- Opening Delimiter -

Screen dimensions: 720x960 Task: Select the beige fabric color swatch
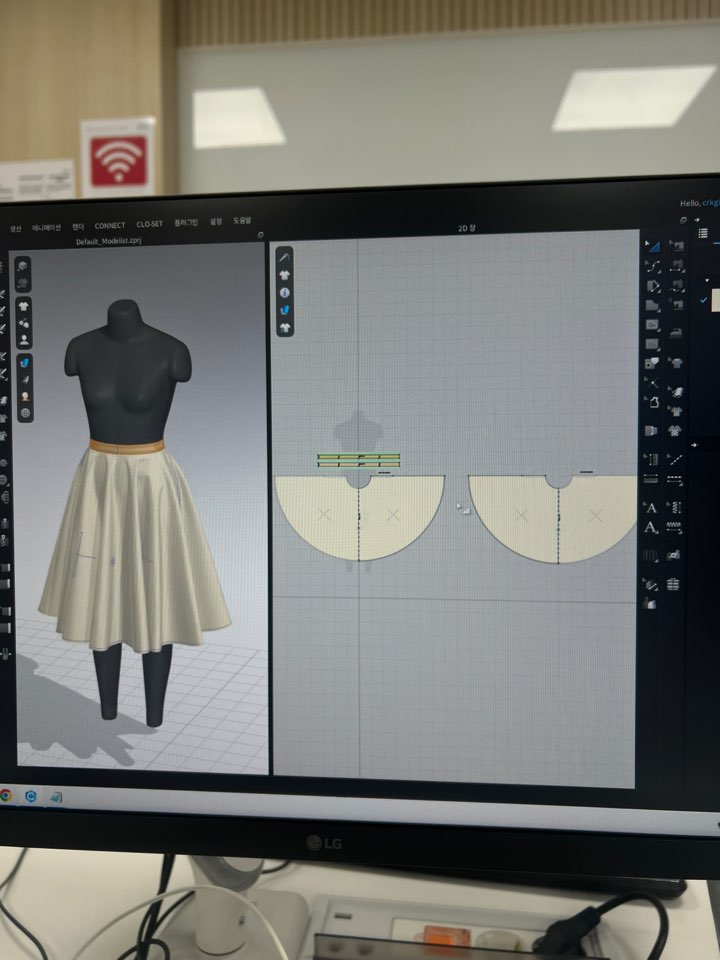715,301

- Closing Delimiter -
- Opening Delimiter -

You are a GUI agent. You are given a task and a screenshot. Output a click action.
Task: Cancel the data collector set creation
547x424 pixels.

- Closing Delimiter -

**Assignment**
In the data above, find the line that contains "You are a GUI" and the line that contains "547x424 pixels.". Repeat exactly those lines and every line between them, and only those.

**Answer section**
You are a GUI agent. You are given a task and a screenshot. Output a click action.
Task: Cancel the data collector set creation
547x424 pixels.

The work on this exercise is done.